How does a customer accomplish managing and optimising their microgrid? A supervisory control and data acquisition (SCADA) system can help the customer with this challenge. These are the same types of systems used by utilities today to help manage the challenge of balancing generation and load across an entire electric grid. These systems can provide the same benefits to microgrid users, allowing them to optimise their generation usage based on the lowest cost of electricity or emissions while ensuring power reliability 24/7 to all of their loads.
AI, in turn, becomes crucial in enhancing the capability of microgrids. Advanced systems powered by Machine Learning and predictive analytics are particularly effective in forecasting demand patterns (for example the periodic ebbs and flows of data centre computation) and renewable energy availability and pricing. Artificial intelligence-driven systems can analyse weather patterns to predict the amount of renewable energy that will be generated over the next several hours or days and estimate power loads. This enables data centres to plan energy usage more effectively, whether optimising for cost or emissions.
Real-time monitoring and prediction of energy flows ensures that excess energy generated during low-demand periods can be stored in battery systems or redirected to other operational needs within the facility, such as powering cooling systems or charging on-site electric vehicles. When feasible, excess energy can be sold back to the main grid or shared with nearby facilities, depending on local regulations. This then can be optimised to achieve the highest reliability, lowest cost and lowest carbon footprint – an approach which supports energy efficiency while enabling data centres to contribute to grid stability by managing peak load requirements.
This independence from traditional grid limitations empowers data centres to operate with improved flexibility and optimisation. As the demand for uninterrupted digital services continues to grow, microgrids provide a proactive and sustainable solution for the evolving data centre landscape.
Preparing for a resilient future
The benefits of microgrids extend beyond immediate operational gains. As power grids worldwide face mounting pressures from climate change and increasing energy demands, some geographies are embracing microgrids for commercial customers and localities as an important component of long-term smart grid solutions. Examples of this are in some jurisdictions in California, in the State of Western Australia and in Upstate New York, where microgrids have been incentivised.
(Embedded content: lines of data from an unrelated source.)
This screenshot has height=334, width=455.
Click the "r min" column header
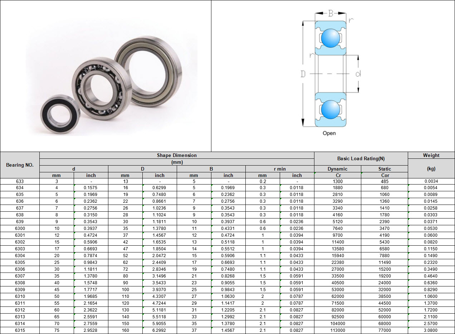280,169
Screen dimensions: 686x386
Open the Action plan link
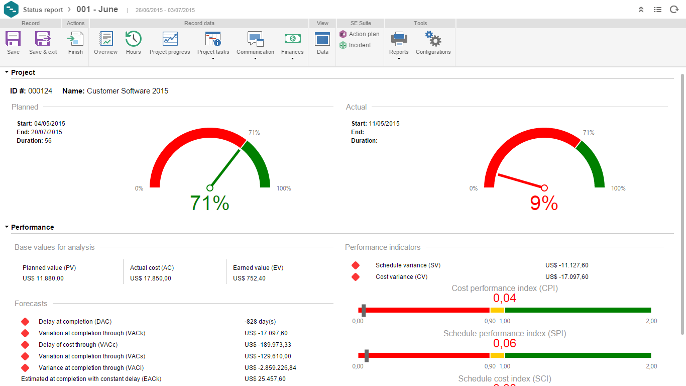coord(364,34)
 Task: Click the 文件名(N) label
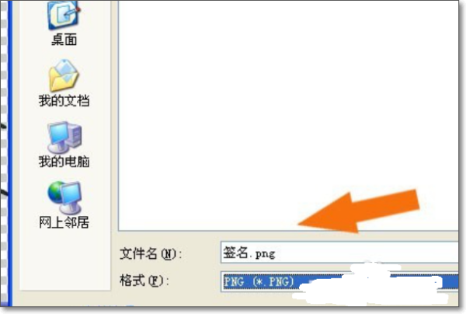(x=151, y=253)
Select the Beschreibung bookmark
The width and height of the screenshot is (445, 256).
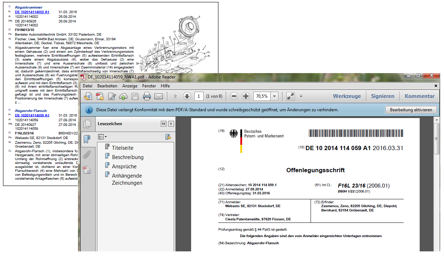coord(128,157)

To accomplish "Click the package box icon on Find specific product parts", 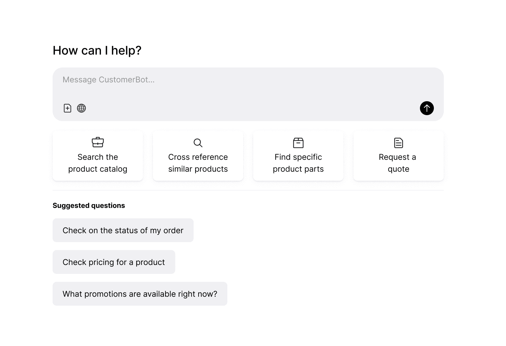I will pos(298,143).
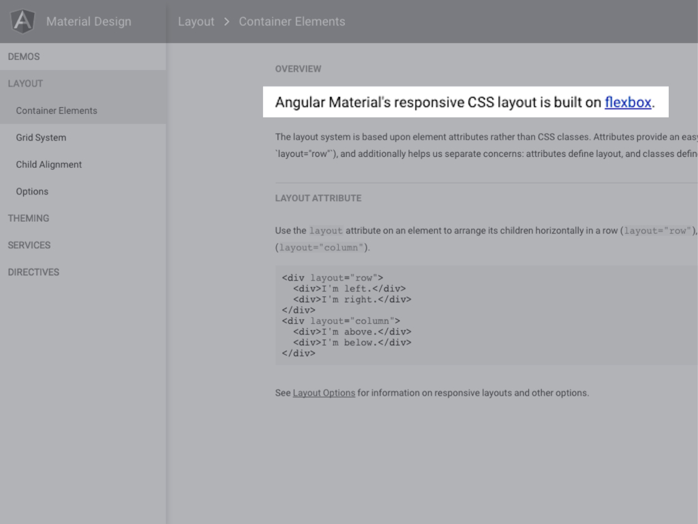This screenshot has width=698, height=524.
Task: Collapse the LAYOUT sidebar section
Action: tap(25, 83)
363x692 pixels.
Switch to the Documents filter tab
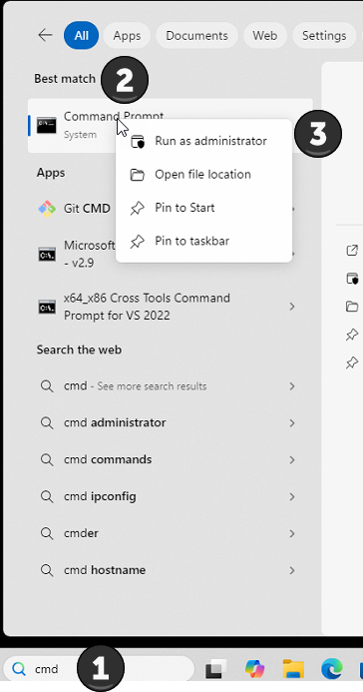pyautogui.click(x=196, y=35)
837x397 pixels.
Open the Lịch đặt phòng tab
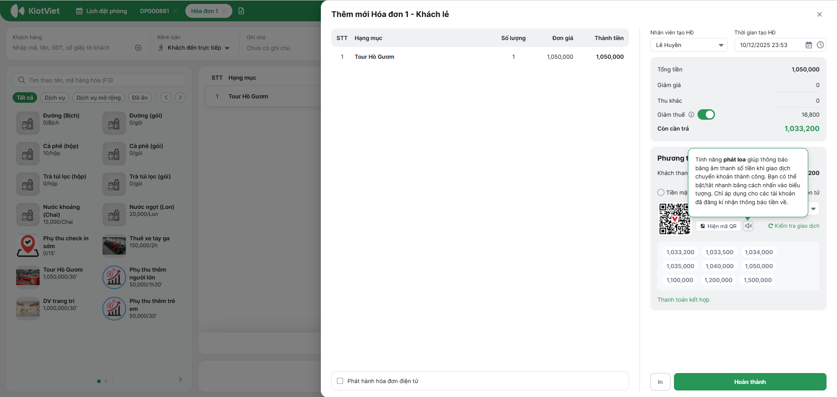tap(102, 11)

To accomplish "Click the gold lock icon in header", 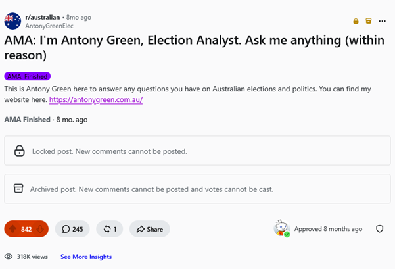I will coord(356,21).
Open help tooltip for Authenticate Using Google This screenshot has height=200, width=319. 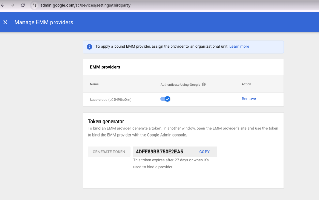coord(204,84)
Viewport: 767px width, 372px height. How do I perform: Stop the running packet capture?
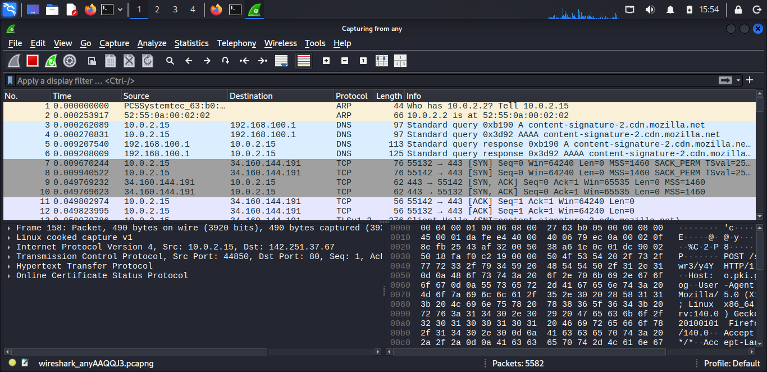32,61
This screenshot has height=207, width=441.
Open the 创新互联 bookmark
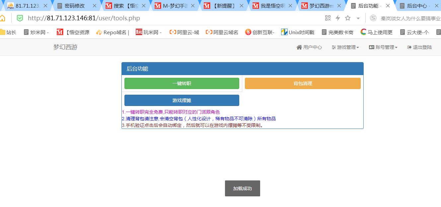coord(259,32)
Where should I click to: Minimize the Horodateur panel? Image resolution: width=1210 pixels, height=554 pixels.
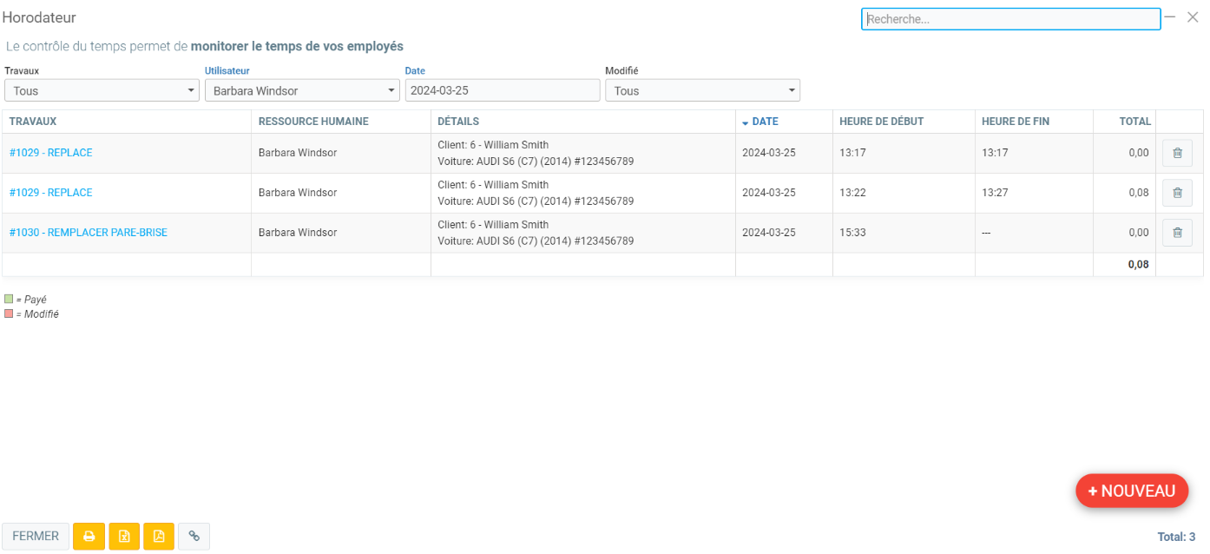pyautogui.click(x=1170, y=17)
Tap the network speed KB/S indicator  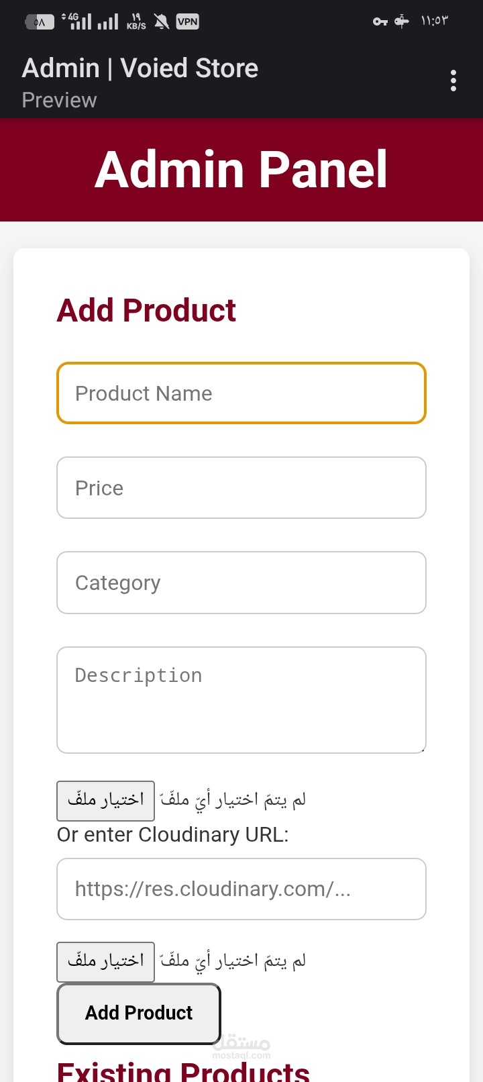[x=136, y=22]
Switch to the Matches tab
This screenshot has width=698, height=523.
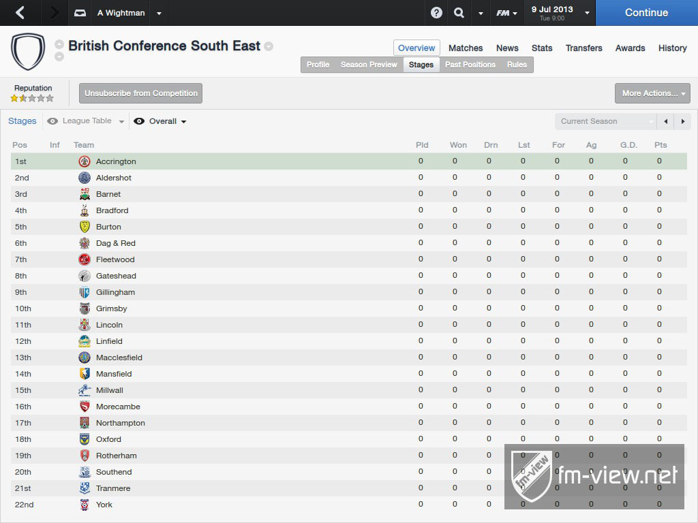pyautogui.click(x=466, y=48)
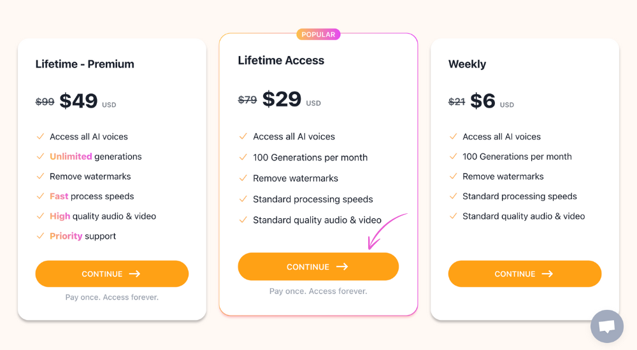Select the Lifetime - Premium plan title
Image resolution: width=637 pixels, height=350 pixels.
tap(85, 64)
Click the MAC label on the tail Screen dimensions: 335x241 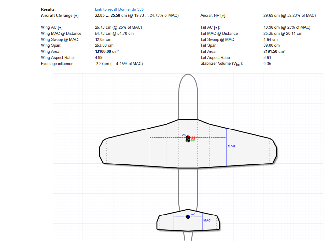click(207, 220)
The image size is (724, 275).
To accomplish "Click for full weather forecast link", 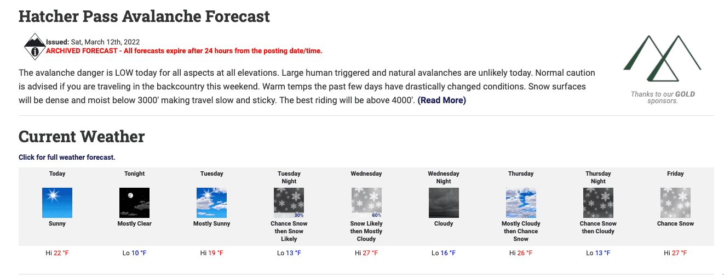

Additionally, as regulatory requirements on carbon emissions become more stringent, data centres with microgrid systems are better positioned to comply with evolving standards. These facilities can manage their energy resources more dynamically, enabling them to meet sustainability targets while minimising costs; and with the data collection and reporting capabilities, they can demonstrate their net zero pathway progress.
In a world where energy demand is only set to increase, microgrids stand as a forward-thinking solution that not only meets operational needs but aligns with sustainability goals and additionally offers economic advantages. For data centres committed to reliable, efficient and environmentally responsible operations, microgrids are no longer optional – they are essential.